TASK ITEM:
Reproduce verbatim the lines of the material below, starting at the line with "Umland (876, 90)" and ending at the line with "Shopping (1030, 90)", both inclusive; skip the rest.
(DATA RECORDS begins)
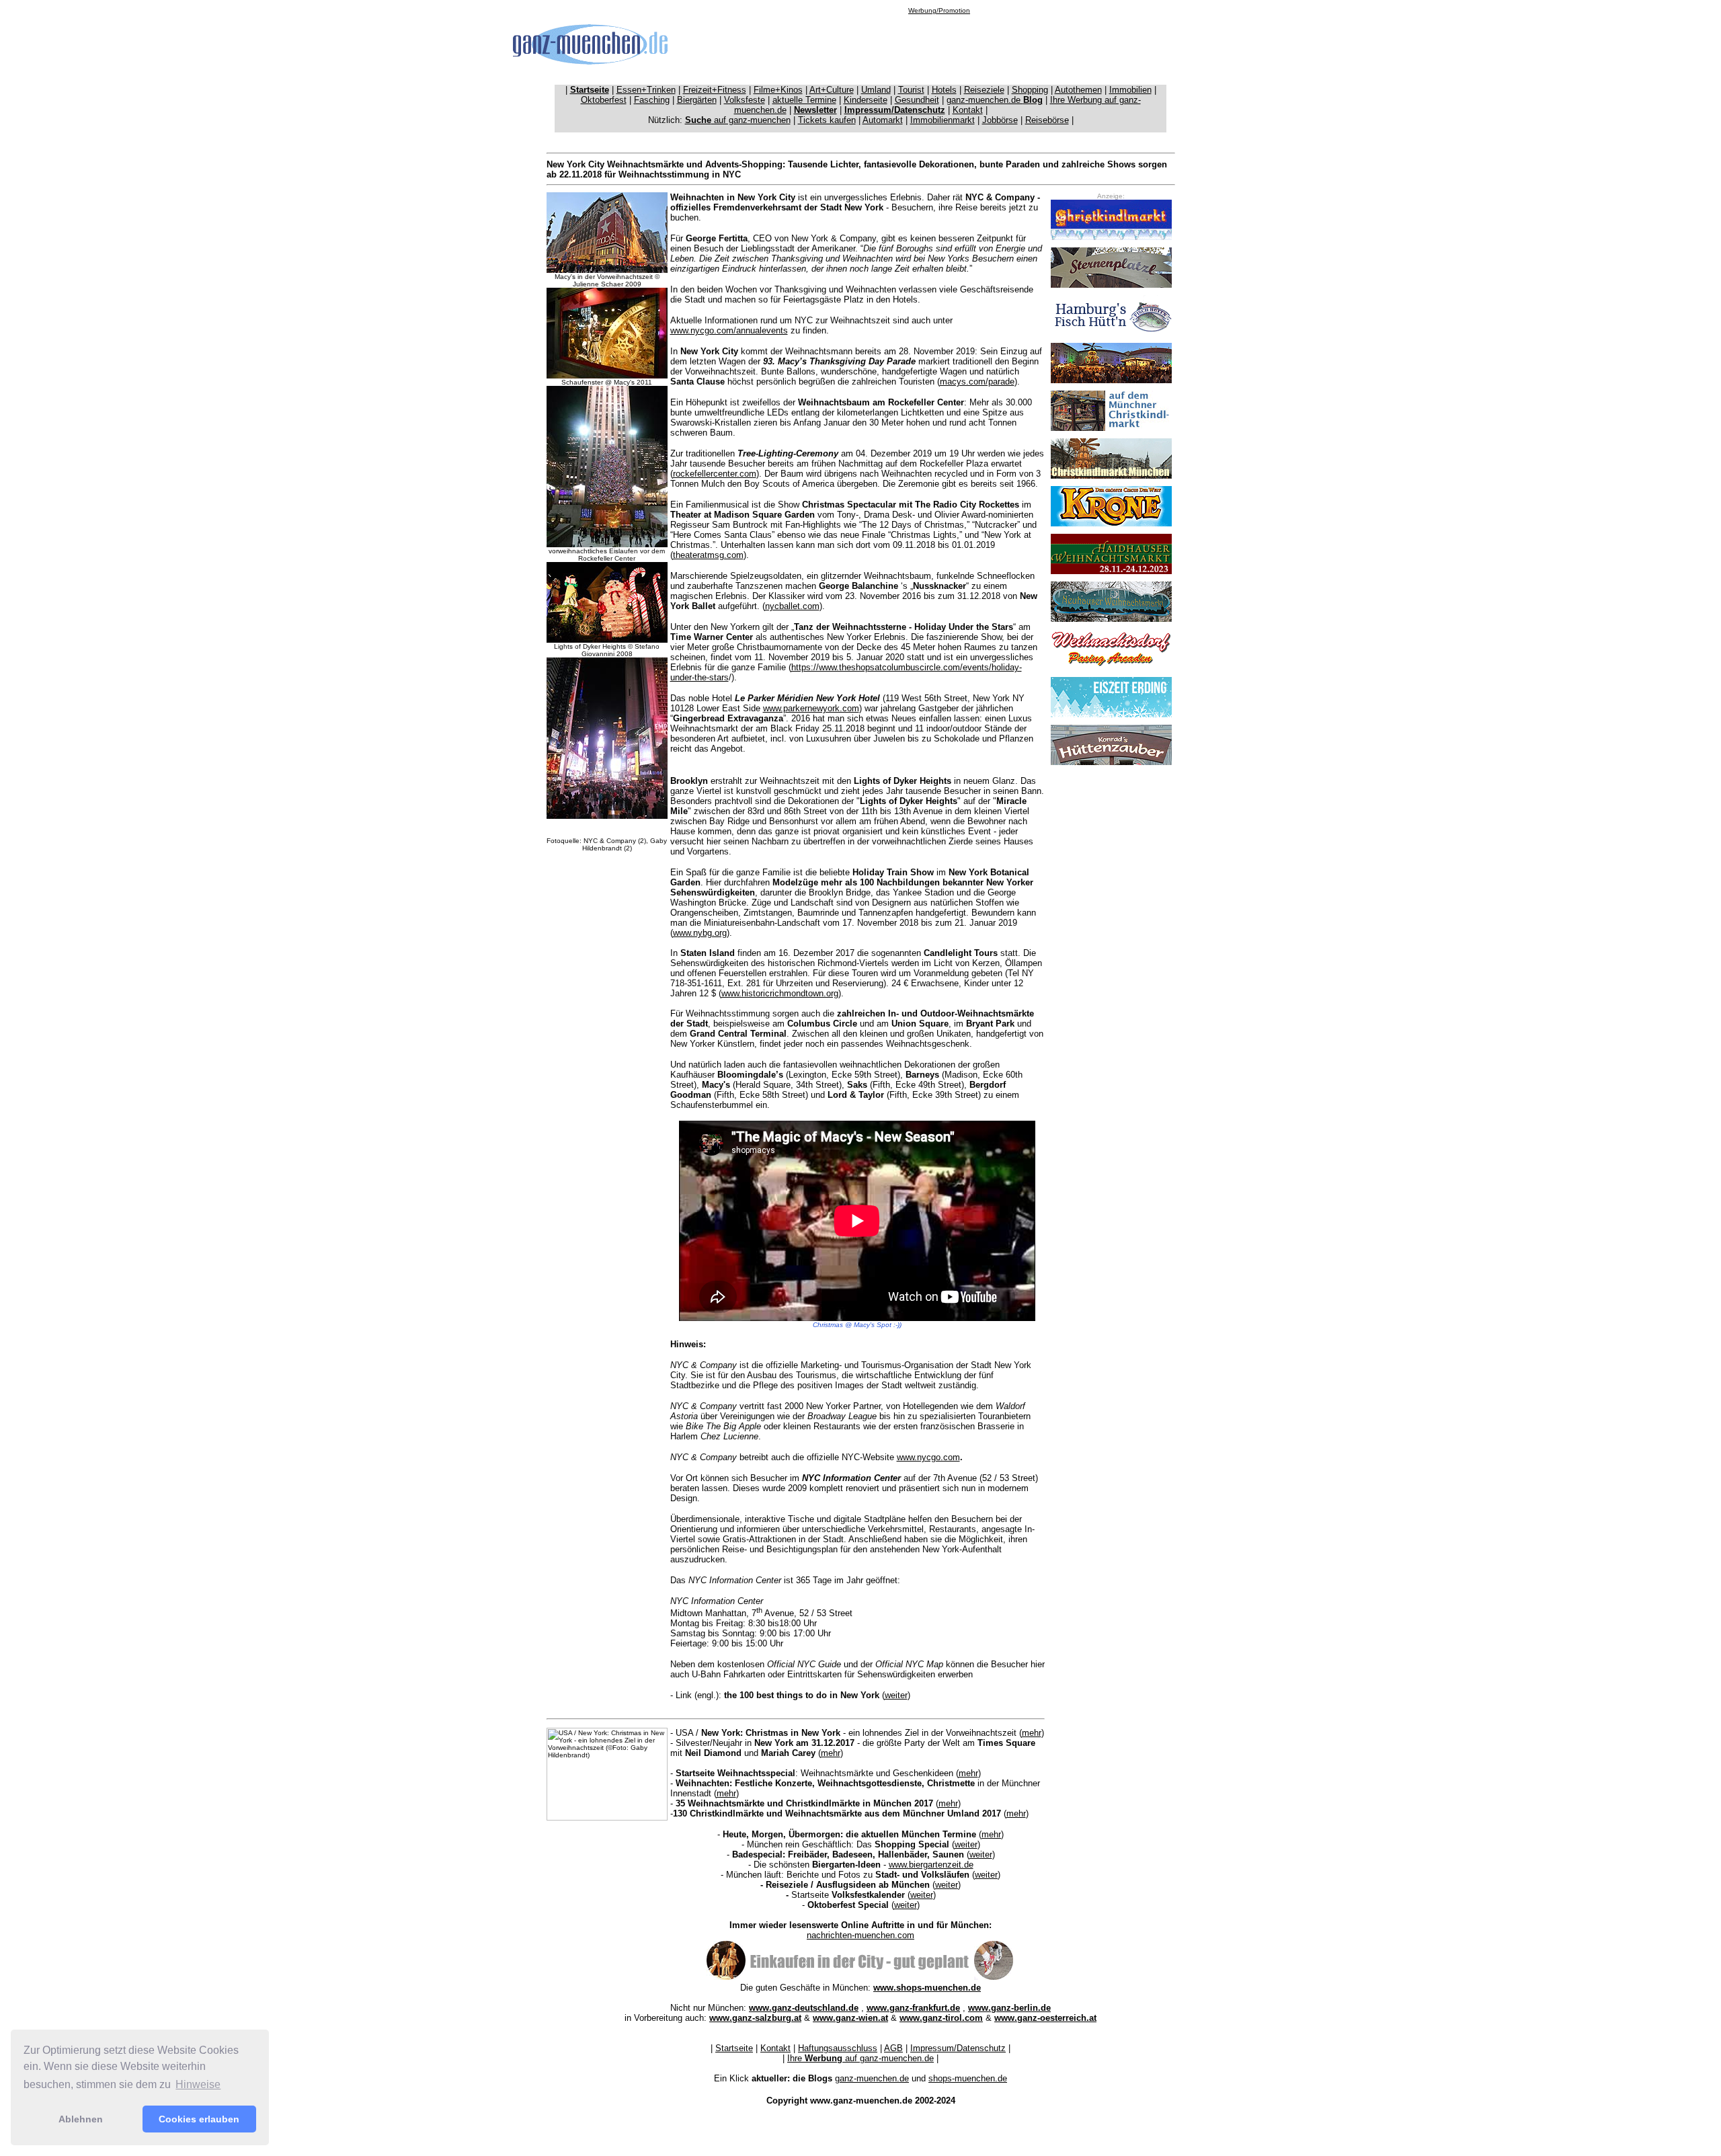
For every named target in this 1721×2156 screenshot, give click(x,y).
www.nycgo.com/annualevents (729, 330)
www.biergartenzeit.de (931, 1865)
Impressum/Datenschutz (958, 2048)
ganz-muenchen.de (995, 100)
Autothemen (1078, 90)
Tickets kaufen (827, 120)
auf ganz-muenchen (738, 120)
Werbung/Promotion (939, 10)
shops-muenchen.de (967, 2078)
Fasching (652, 100)
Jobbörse (1000, 120)
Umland (876, 90)
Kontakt (968, 110)
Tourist (911, 90)
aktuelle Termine (804, 100)
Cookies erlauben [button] (199, 2119)
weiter (896, 1695)
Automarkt (883, 120)
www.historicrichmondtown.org (779, 993)
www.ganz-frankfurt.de (913, 2008)
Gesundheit (917, 100)
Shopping (1030, 90)
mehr (1031, 1733)
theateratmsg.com (708, 555)
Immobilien (1130, 90)
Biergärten (697, 100)
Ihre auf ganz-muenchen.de (860, 2058)
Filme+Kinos (778, 90)
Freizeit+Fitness (714, 90)
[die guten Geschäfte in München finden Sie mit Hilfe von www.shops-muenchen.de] (860, 1978)
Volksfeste (744, 100)
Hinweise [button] (198, 2084)
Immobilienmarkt (942, 120)
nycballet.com (792, 606)
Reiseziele (984, 90)
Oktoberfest (604, 100)
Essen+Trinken (646, 90)
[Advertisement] (939, 44)
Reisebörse (1047, 120)
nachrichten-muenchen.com (860, 1935)
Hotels (944, 90)
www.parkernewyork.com (811, 708)
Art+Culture (831, 90)
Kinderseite (865, 100)
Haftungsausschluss (837, 2048)
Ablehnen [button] (80, 2119)
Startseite (734, 2048)
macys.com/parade (977, 381)
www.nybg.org (700, 933)
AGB (893, 2048)
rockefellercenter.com (714, 474)
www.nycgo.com (928, 1457)
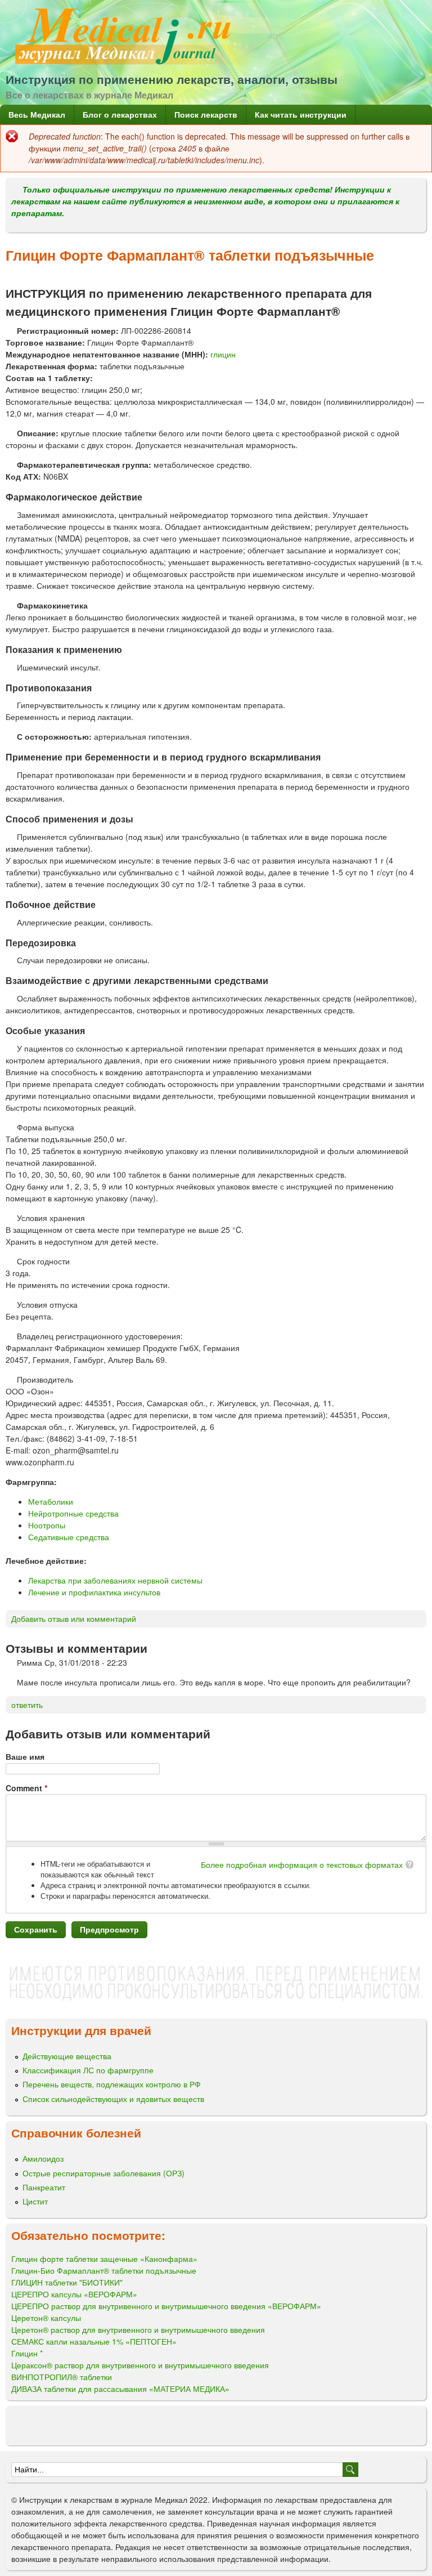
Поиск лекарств (205, 114)
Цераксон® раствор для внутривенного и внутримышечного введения (140, 2365)
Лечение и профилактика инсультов (94, 1592)
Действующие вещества (66, 2055)
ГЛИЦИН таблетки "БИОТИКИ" (67, 2282)
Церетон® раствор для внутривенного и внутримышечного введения (138, 2329)
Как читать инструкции (300, 114)
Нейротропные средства (73, 1513)
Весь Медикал (36, 114)
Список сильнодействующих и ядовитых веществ (113, 2098)
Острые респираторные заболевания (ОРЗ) (103, 2173)
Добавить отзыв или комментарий (73, 1618)
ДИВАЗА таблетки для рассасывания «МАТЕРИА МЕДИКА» (120, 2388)
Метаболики (50, 1501)
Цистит (35, 2201)
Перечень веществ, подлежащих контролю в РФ (111, 2084)
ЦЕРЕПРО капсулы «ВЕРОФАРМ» (74, 2294)
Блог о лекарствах (120, 114)
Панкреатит (43, 2187)
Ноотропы (46, 1525)
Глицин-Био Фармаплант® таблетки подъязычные (103, 2270)
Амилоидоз (43, 2158)
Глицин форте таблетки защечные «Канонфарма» (104, 2258)
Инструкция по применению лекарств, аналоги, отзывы (172, 78)
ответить (27, 1704)
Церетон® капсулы (46, 2317)
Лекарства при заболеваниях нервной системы (115, 1580)
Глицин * (27, 2353)
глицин (223, 354)
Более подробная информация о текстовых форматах (302, 1864)
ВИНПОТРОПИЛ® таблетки (61, 2376)
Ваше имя (25, 1756)
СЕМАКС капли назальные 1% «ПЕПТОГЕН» (94, 2341)
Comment (26, 1788)
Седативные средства (68, 1536)
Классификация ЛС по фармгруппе (88, 2070)
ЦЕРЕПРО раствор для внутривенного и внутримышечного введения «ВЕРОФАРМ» (166, 2305)
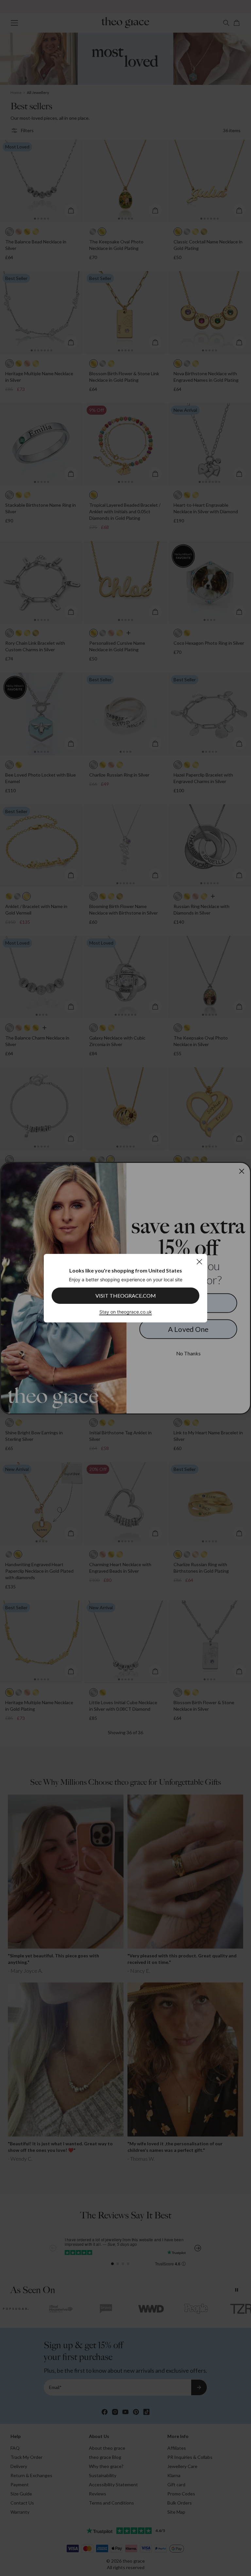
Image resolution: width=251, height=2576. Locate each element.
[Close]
(DATA RECORDS ends)
WRITTEN ANSWER:
Umland (876, 90)
Kontakt (968, 110)
Tourist (911, 90)
aktuelle Termine (804, 100)
Cookies erlauben [button] (199, 2119)
weiter (896, 1695)
Automarkt (883, 120)
www.historicrichmondtown.org (779, 993)
www.ganz-frankfurt.de (913, 2008)
Gesundheit (917, 100)
Shopping (1030, 90)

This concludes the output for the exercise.